Each record below is to be reproduced without any change.

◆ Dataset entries
------------------------
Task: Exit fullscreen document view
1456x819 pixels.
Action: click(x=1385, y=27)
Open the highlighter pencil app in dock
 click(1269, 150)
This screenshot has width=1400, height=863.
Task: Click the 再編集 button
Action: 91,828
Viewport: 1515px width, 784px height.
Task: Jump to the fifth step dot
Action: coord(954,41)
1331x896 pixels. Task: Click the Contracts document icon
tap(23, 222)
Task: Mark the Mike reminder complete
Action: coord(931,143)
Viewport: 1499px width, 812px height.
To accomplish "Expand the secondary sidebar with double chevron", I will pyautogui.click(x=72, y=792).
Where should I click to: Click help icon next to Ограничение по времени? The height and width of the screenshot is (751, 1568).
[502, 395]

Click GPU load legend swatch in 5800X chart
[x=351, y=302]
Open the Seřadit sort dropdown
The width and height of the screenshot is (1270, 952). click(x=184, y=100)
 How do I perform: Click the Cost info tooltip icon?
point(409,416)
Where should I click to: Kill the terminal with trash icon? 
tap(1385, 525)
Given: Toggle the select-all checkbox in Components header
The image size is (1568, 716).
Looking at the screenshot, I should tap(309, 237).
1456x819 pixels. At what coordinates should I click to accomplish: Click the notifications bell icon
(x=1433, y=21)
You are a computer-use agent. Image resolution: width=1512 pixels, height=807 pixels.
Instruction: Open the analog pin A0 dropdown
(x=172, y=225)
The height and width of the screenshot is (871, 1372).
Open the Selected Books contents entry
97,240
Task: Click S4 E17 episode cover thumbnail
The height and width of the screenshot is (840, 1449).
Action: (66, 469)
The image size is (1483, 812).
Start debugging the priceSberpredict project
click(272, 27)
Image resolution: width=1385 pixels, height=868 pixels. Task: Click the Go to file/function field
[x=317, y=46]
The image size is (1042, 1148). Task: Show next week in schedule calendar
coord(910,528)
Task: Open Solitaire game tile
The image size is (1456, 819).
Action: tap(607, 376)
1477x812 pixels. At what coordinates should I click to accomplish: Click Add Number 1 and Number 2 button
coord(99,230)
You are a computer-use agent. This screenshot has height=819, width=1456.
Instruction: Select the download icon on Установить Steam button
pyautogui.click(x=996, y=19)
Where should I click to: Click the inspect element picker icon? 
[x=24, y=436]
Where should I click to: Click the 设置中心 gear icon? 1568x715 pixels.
------------------------
◆ RESPONSE FOR THIS EXERCISE
Task: Exit fullscreen document view
1456x819 pixels.
Action: click(x=1385, y=27)
Open the highlighter pencil app in dock
 click(1269, 150)
This screenshot has width=1400, height=863.
Task: Click the 再編集 button
Action: 91,828
Viewport: 1515px width, 784px height.
Task: Jump to the fifth step dot
Action: coord(954,41)
1331x896 pixels. Task: Click the Contracts document icon
tap(23, 222)
Task: Mark the Mike reminder complete
Action: coord(931,143)
Viewport: 1499px width, 812px height.
To accomplish "Expand the secondary sidebar with double chevron", I will pyautogui.click(x=72, y=792).
Where should I click to: Click help icon next to Ограничение по времени? The height and width of the screenshot is (751, 1568).
[502, 395]

Click GPU load legend swatch in 5800X chart
[x=351, y=302]
Open the Seřadit sort dropdown
The width and height of the screenshot is (1270, 952). click(x=184, y=100)
 How do I perform: Click the Cost info tooltip icon?
point(409,416)
Where should I click to: Kill the terminal with trash icon? 
tap(1385, 525)
Given: Toggle the select-all checkbox in Components header
The image size is (1568, 716).
Looking at the screenshot, I should tap(309, 237).
1456x819 pixels. At what coordinates should I click to accomplish: Click the notifications bell icon
(x=1433, y=21)
You are a computer-use agent. Image resolution: width=1512 pixels, height=807 pixels.
Instruction: Open the analog pin A0 dropdown
(x=172, y=225)
The height and width of the screenshot is (871, 1372).
Open the Selected Books contents entry
97,240
Task: Click S4 E17 episode cover thumbnail
The height and width of the screenshot is (840, 1449).
Action: (66, 469)
The image size is (1483, 812).
Start debugging the priceSberpredict project
click(272, 27)
Image resolution: width=1385 pixels, height=868 pixels. Task: Click the Go to file/function field
[x=317, y=46]
The image size is (1042, 1148). Task: Show next week in schedule calendar
coord(910,528)
Task: Open Solitaire game tile
The image size is (1456, 819).
Action: tap(607, 376)
1477x812 pixels. At what coordinates should I click to accomplish: Click Add Number 1 and Number 2 button
coord(99,230)
You are a computer-use agent. This screenshot has height=819, width=1456.
Instruction: Select the download icon on Установить Steam button
pyautogui.click(x=996, y=19)
Where should I click to: Click the inspect element picker icon? 
[x=24, y=436]
Where should I click to: Click the 设置中心 gear icon? 1568x715 pixels.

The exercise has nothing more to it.